5. Contract Integration

  • Verification key: Export from trusted setup (per circuit) using SnarkJS.

  • On-chain storage:

    • rolling Merkle roots (recent history),

    • nullifier set (mapping nullifierHash => spent).

  • Verification:

    • public inputs: (merkleRoot, nullifierHash, outCommit1, outCommit2, merkleRootInput) — note: merkleRoot and merkleRootInput are constrained equal in-circuit.

    • call verifier with the proof + public inputs.

    • require !nullifiers[nullifierHash]; then set it spent.
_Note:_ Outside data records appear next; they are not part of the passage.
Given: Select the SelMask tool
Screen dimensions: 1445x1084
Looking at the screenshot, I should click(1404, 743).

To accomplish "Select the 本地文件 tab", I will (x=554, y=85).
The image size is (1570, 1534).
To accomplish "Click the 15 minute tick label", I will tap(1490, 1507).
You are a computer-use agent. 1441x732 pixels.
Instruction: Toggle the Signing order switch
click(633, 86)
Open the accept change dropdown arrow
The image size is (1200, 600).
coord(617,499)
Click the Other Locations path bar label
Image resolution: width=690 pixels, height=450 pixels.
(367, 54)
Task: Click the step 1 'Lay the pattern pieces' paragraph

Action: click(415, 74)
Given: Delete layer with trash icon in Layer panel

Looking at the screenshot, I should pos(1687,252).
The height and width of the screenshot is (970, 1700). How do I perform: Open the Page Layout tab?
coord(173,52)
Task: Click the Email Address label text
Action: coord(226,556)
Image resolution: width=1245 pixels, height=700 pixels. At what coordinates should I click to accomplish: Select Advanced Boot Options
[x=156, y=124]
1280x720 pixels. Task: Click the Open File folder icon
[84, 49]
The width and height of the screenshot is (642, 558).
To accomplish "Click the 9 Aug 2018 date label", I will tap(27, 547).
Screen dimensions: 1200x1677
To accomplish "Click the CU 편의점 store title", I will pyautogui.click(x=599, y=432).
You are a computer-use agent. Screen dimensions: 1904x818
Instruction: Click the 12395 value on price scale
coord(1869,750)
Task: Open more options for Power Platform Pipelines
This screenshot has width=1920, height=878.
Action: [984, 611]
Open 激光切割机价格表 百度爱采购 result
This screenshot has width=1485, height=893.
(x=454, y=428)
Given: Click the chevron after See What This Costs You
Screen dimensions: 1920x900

  • Denominations: This circuit encodes amounts inside commitments and a sum check; you can either (a) enforce fixed denominations at the contract level, or (b) keep variable amounts and handle rounding/fees in off-chain note processing.


6. Extensibility

  • Recipient & relayer fields: Add (recipient, fee) as public outputs and constrain them inside Transfer(depth) if you want trust-less routing.

  • Multiple outputs: Generalize to k outputs by repeating the Poseidon commitment pattern and updating the conservation check.

  • Tree updates: Switch Poseidon arity or add a per-level domain separator if you later optimize the tree hasher.


7. Implementation Notes

  • Circuits import:

    • circomlib/circuits/poseidon.circom

    • circomlib/circuits/mux1.circom (for Merkle left/right selection)

    • circomlib/circuits/comparators.circom (available for range/equality if extended)

  • main component instantiated as Transfer(20) in the provided code, i.e., a tree of depth 20. Adjust for your contract’s tree height.


8. Appendix: Exact Constraints From Code

From transfer.circom:

inCommitment = Poseidon2(inAmount, inBlinding)
merkleRoot == merkleRootInput
nullifierHash = Poseidon2(inCommitment, 1)
outCommit1 = Poseidon2(out1Amount, out1Blinding)
outCommit2 = Poseidon2(out2Amount, out2Blinding)
inAmount == out1Amount + out2Amount

From merkle.circom: For each level i:

left_i  = (pathIndex[i] ? pathElements[i] : hashes[i])
right_i = (pathIndex[i] ? hashes[i]      : pathElements[i])
hashes[i+1] = Poseidon2(left_i, right_i)
pathIndex[i] * (pathIndex[i] - 1) == 0

with hashes[0] = leaf and root = hashes[depth].